Dehydration and Condensation of Calcium Hydrogenphosphate Dihydrate

Abstract

The crystal structure of calcium hydrogenphosphate dihydrate (CaHPO₄·2H₂O) was analogous to that of gypsum (CaSO₄·2H₂O). Its dehydration process was not so simple as that of CaSO₄·2H₂O, because 0.5 mol of condensation water was present besides 2.0 mol of crystallization water.
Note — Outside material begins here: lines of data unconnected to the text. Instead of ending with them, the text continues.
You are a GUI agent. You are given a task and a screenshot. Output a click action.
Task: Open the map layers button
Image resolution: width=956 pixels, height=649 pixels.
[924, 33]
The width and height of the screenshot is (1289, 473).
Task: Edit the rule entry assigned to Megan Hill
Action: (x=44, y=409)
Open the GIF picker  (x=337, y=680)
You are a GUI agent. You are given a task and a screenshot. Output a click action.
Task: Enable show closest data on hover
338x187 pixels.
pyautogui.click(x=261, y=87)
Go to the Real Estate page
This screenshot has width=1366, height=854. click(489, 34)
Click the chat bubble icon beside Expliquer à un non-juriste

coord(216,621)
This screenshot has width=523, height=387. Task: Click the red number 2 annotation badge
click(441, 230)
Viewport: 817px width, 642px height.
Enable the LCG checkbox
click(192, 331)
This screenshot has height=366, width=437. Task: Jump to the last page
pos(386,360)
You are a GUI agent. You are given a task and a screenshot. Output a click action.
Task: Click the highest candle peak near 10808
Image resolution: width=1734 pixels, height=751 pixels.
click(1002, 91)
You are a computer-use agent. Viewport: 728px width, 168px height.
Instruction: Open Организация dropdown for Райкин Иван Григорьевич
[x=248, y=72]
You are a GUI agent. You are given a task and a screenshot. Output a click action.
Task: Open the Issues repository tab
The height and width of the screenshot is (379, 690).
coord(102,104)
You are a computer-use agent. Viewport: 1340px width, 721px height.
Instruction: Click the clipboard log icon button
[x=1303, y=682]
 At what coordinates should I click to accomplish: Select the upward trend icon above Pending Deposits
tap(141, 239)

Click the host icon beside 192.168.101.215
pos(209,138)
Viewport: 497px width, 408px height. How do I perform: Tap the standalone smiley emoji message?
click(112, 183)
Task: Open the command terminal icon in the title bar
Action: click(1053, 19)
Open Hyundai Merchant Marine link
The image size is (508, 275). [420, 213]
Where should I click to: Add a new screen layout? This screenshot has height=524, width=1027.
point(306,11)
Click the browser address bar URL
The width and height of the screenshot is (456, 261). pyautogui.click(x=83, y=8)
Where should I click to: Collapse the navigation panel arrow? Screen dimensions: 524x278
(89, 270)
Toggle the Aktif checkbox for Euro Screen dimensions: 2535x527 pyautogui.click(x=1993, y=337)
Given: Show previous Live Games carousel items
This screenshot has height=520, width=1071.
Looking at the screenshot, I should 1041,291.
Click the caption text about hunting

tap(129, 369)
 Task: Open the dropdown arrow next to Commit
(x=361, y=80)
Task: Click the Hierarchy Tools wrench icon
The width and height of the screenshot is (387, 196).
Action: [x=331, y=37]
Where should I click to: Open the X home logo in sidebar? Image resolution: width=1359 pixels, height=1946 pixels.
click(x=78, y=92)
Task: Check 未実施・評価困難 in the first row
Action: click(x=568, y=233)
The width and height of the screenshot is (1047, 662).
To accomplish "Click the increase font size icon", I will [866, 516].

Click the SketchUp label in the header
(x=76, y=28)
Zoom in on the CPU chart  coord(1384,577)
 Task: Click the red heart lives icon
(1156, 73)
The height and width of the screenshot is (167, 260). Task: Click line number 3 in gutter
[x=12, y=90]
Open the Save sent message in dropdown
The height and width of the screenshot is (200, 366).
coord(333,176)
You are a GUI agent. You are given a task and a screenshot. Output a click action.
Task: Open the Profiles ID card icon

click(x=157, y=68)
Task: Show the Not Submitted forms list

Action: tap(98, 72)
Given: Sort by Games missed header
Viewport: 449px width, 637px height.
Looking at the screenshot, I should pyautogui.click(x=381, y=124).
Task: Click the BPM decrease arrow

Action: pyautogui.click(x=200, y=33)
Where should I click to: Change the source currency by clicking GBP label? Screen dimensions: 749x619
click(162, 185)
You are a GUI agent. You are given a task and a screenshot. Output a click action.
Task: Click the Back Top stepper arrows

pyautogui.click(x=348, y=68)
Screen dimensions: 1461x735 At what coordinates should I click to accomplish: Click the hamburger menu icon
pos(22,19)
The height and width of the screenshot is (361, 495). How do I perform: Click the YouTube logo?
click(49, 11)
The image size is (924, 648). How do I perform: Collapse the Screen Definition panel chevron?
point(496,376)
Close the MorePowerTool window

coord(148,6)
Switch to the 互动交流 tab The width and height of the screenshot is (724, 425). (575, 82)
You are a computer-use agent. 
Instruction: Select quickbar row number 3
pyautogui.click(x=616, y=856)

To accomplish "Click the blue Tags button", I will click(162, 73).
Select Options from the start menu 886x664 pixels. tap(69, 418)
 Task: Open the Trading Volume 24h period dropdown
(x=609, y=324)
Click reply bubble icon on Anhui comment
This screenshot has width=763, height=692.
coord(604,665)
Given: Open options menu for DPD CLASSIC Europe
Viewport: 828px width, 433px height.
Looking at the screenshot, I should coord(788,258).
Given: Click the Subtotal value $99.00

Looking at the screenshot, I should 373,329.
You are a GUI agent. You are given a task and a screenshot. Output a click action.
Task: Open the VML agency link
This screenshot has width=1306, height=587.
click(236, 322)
TG-DTA curves of the dihydrate (heating rate, 5-10°C/min) showed three endotherms and weight losses of three steps, which occurred at the temperatures of 140, 160 and 185°C. This finding indicated that the 2.0 mol of crystallization waters had unequal bond strengths to CO+ ions. X-ray diffraction data of samples obtained by the above heating showed only two phases: the dihydrate and the anhydrate, but the formations of di- and tri- phosphate groups were detected in samples heated to about 180°C and 300°C, respectively, from paper chromatographic analysis. Therefore, it was found that the dehydration of the dihydrate, the condensations of the anhydrate and diphosphate proceeded simultaneously parallel to one another. Those di- and tri- phosphate groups were fairly stable so that γ-Ca₂P₂O₇ crystallized completely before about 600°C.
Although the weight loss of the sample heated at 100°C reached an equilibrium state corresponding to elimination of about 0.5 mol of crystallization water and the formation of some intermediate phase was suggested, the existence of a new phase was not confirmed from X-ray diffraction patterns.